Re: Configuring BLCKSZ and XLOGSEGSZ (in 8.3)

From

Zdenek Kotala

Date:

01 December 2006, 19:24:44

Tom Lane wrote:
> "Simon Riggs" <simon@2ndquadrant.com> writes:
>> It seems possible to vary both BLCKSZ and XLOGSEGSZ rather than have
>> them set within pg_config_manual.
> 
> The work required for this is much larger than you make it out to be,
> and zero evidence has been offered for any benefit.  I have not heard of
> anyone bothering to use a custom BLCKSZ since we added TOAST to get rid
> of the row-length limitation ...

I think, Configurable BLCKSZ could be useful for regression test. See 
hash index problem. Some kind of stress test could be check behavior on 
different BLCKSZ without recompilation.
    Zdenek

Re: Configuring BLCKSZ and XLOGSEGSZ (in 8.3)

From

"Simon Riggs"

Date:

05 December 2006, 18:53:45

On Mon, 2006-11-27 at 18:26 -0500, Tom Lane wrote:
> [ studies code a bit more... ]  I'm also wondering whether the forced
> pg_control update at each xlog seg switch is worth its keep.  Offhand
> it
> seems like the checkpoint pointer is enough; why are we maintaining
> logId/logSeg in pg_control?

We maintain the values in shared memory to allow us to determine whether
or not its time to checkpoint, and also to ensure that there is one and
only one call to checkpoint. So we need to keep track of this somewhere
and that may as well be where it already is.

However, that doesn't mean we need to update the file on disk each time
we switch xlog files, so I've removed the UpdateControlFile() at that
point. That fsync was done while holding WALWriteLock() so removing it
should be good for a few extra points of speed - at least we know there
were some problems in that area.

--
  Simon Riggs
  EnterpriseDB   http://www.enterprisedb.com

Attachment

xlogswitchtuning.patch

Re: Configuring BLCKSZ and XLOGSEGSZ (in 8.3)

From

Tom Lane

Date:

05 December 2006, 19:14:59

"Simon Riggs" <simon@2ndquadrant.com> writes:
> On Mon, 2006-11-27 at 18:26 -0500, Tom Lane wrote:
>> [ studies code a bit more... ]  I'm also wondering whether the forced
>> pg_control update at each xlog seg switch is worth its keep.  Offhand
>> it seems like the checkpoint pointer is enough; why are we maintaining
>> logId/logSeg in pg_control?

> We maintain the values in shared memory to allow us to determine whether
> or not its time to checkpoint, and also to ensure that there is one and
> only one call to checkpoint. So we need to keep track of this somewhere
> and that may as well be where it already is.

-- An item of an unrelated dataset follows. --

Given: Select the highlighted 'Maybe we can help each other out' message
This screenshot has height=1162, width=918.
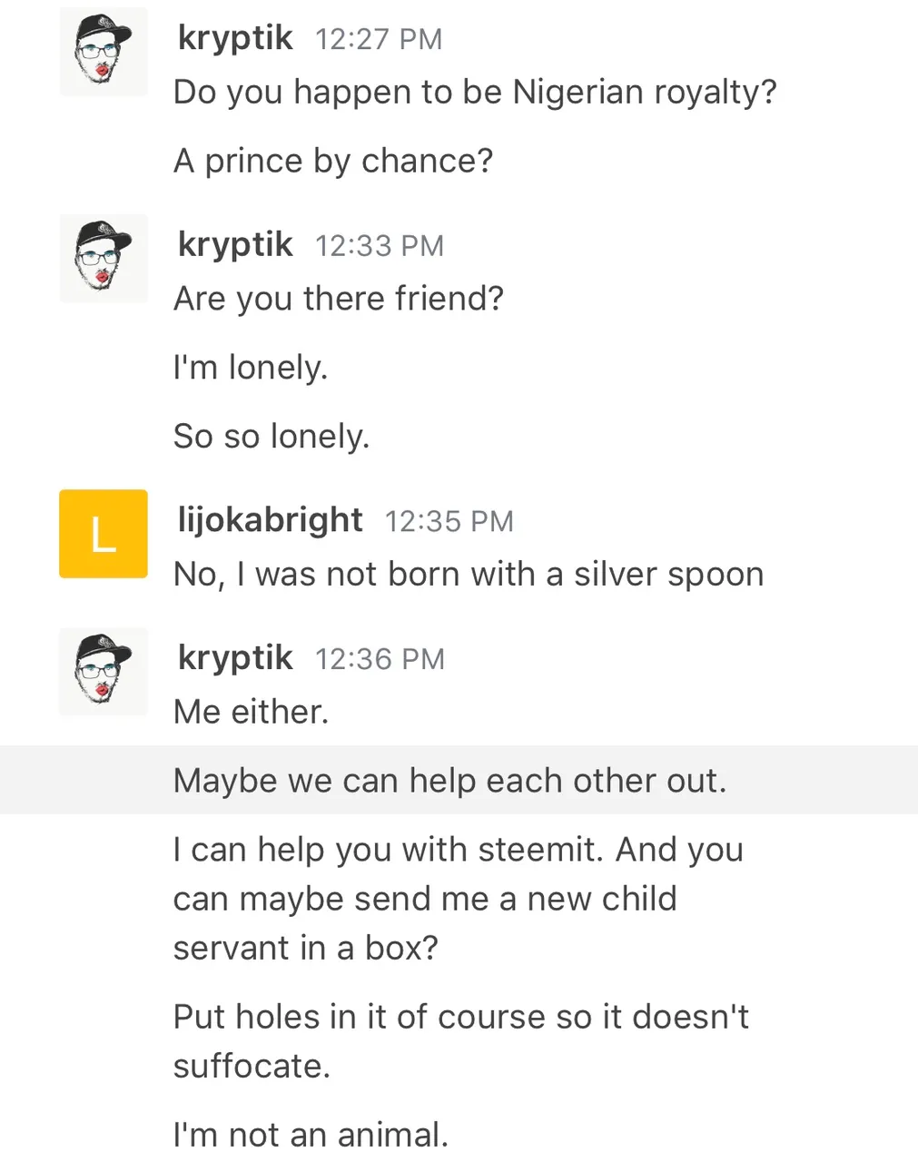Looking at the screenshot, I should click(x=459, y=781).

Say again?  AFAICT those fields are write-only; the only place we
consult them is to decide whether they need to be updated.  My thought
was to remove 'em altogether.

            regards, tom lane

Re: Configuring BLCKSZ and XLOGSEGSZ (in 8.3)

From

"Simon Riggs"

Date:

05 December 2006, 20:02:02

On Tue, 2006-12-05 at 15:14 -0500, Tom Lane wrote:
> "Simon Riggs" <simon@2ndquadrant.com> writes:
> > On Mon, 2006-11-27 at 18:26 -0500, Tom Lane wrote:
> >> [ studies code a bit more... ]  I'm also wondering whether the forced
> >> pg_control update at each xlog seg switch is worth its keep.  Offhand
> >> it seems like the checkpoint pointer is enough; why are we maintaining
> >> logId/logSeg in pg_control?
>
> > We maintain the values in shared memory to allow us to determine whether
> > or not its time to checkpoint, and also to ensure that there is one and
> > only one call to checkpoint. So we need to keep track of this somewhere
> > and that may as well be where it already is.
>
> Say again?  AFAICT those fields are write-only; the only place we
> consult them is to decide whether they need to be updated.  My thought
> was to remove 'em altogether.

Thats what I thought originally.

However, they guard the entrance to RequestCheckpoint() and after they
have been set nobody else will call it - look at the test immediately
prior to the rows changed by the patch. That comparison is why we still
need them and why they aren't just write-only.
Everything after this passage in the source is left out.